The contribution of bile acid metabolism to the pathogenesis of Clostridioides difficile infection

Abstract

Clostridioides difficile infection (CDI) remains a major global cause of gastrointestinal infection, with significant associated morbidity, mortality and impact upon healthcare system resources. Recent antibiotic use is a key risk factor for the condition, with the marked antibiotic-mediated perturbations in gut microbiome diversity and composition that underpin the pathogenesis of CDI being well-recognised. However, only relatively recently has further insight been gained into the specific mechanistic links between these gut microbiome changes and CDI, with alteration of gut microbial metabolites - in particular, bile acid metabolism - being a particular area of focus.
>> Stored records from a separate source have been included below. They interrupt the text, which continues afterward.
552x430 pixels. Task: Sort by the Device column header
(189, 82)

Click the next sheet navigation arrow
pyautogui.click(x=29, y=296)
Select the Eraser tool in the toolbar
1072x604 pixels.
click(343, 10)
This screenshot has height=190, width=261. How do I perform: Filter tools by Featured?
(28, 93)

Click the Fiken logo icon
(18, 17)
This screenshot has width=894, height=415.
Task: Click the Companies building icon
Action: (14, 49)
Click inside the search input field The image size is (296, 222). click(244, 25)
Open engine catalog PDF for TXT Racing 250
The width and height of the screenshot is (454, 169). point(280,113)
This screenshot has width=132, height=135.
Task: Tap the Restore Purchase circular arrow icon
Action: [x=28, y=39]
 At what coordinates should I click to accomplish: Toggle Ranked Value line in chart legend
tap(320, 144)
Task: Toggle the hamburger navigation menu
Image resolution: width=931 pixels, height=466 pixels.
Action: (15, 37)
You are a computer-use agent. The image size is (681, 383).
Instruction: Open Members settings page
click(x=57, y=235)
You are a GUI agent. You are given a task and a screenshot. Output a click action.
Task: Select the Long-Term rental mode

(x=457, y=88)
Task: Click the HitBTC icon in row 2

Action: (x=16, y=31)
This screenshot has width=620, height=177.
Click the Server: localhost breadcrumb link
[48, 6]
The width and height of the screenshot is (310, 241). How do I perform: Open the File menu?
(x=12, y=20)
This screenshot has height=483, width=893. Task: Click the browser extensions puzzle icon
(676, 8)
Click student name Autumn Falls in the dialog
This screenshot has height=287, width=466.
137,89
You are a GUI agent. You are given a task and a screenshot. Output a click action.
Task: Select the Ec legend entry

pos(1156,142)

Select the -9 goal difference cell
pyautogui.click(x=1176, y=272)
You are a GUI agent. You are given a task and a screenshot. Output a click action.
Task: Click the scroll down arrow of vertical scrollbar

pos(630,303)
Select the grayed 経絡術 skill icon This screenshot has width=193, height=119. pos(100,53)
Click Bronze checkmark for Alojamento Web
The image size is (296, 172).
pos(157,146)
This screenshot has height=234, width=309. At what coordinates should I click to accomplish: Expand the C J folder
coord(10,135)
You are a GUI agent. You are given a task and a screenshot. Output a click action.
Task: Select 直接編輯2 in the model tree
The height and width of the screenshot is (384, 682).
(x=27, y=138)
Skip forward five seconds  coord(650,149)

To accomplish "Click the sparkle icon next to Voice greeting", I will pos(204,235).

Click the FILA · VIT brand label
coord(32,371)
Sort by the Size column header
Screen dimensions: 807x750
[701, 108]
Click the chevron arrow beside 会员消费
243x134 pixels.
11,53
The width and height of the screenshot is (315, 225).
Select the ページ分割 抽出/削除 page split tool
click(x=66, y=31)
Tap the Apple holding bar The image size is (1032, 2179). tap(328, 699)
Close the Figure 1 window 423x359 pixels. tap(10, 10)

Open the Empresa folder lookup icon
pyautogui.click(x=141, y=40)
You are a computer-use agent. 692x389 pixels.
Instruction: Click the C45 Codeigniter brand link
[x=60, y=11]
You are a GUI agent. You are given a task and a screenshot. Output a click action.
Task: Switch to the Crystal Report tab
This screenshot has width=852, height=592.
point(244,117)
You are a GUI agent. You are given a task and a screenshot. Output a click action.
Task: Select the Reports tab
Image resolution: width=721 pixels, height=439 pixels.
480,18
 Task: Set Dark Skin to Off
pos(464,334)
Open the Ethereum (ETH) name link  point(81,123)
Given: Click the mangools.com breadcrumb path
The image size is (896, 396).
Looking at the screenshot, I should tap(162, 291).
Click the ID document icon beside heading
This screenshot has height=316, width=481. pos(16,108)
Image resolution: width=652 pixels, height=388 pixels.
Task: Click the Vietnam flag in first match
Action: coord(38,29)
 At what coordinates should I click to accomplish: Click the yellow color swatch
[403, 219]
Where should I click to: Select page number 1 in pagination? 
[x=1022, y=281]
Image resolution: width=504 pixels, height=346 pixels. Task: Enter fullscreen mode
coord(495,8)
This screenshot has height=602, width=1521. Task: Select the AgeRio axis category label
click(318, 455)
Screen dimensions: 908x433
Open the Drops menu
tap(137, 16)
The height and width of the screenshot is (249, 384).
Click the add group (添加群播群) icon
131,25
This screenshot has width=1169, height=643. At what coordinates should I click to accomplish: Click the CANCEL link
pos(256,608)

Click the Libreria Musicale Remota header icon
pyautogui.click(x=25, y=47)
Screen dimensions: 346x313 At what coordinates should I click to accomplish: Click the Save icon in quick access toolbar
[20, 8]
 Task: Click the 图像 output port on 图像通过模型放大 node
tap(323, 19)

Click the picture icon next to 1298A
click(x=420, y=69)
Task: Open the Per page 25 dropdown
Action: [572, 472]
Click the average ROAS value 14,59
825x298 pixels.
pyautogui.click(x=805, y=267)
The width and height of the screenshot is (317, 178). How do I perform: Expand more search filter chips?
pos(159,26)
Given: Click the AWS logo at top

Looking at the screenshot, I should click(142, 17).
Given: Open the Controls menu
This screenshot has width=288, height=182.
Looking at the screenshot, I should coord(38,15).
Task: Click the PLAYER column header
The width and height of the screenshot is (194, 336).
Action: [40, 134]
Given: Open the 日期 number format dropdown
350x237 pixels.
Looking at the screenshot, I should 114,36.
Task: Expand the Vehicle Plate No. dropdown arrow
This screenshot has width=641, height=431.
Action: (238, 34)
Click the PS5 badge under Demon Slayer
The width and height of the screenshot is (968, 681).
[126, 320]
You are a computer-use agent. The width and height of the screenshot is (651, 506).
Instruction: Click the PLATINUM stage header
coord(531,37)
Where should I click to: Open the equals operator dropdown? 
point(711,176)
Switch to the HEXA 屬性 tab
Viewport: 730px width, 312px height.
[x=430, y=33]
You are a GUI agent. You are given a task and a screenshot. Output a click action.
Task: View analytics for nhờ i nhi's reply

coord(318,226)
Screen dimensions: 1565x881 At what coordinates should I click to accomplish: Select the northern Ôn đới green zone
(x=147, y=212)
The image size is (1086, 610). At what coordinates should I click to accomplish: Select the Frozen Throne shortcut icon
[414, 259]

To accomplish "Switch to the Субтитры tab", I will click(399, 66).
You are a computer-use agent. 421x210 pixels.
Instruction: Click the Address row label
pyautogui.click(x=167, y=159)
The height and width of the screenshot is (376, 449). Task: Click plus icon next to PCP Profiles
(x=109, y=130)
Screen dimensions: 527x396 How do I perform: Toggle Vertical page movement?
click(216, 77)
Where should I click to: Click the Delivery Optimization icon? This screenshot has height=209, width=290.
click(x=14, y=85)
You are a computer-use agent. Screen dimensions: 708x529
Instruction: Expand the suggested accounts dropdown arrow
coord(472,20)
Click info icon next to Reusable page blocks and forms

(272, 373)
A variety of in vitro, ex vivo, animal model and human studies have now demonstrated that loss of gut microbiome members with bile-metabolising capacity (including bile salt hydrolases, and 7-α-dehydroxylase) - with a resulting alteration of the gut bile acid milieu - contributes significantly to the disease process in CDI. More specifically, this microbiome disruption results in the enrichment of primary conjugated bile acids (including taurocholic acid, which promotes the germination of C. difficile spores) and loss of secondary bile acids (which inhibit the growth of C. difficile, and may bind to and limit activity of toxins produced by C. difficile). These bile acid changes are also associated with reduced activity of the farnesoid X receptor pathway, which may exacerbate C. difficile colitis throughout its impact upon gut barrier function and host immune/inflammatory response. Furthermore, a key mechanism of efficacy of faecal microbiota transplant (FMT) in treating recurrent CDI has been shown to be restoration of gut microbiome bile metabolising functionality; ensuring the presence of this functionality among defined microbial communities (and other 'next generation' FMT products) designed to treat CDI may be critical to their success.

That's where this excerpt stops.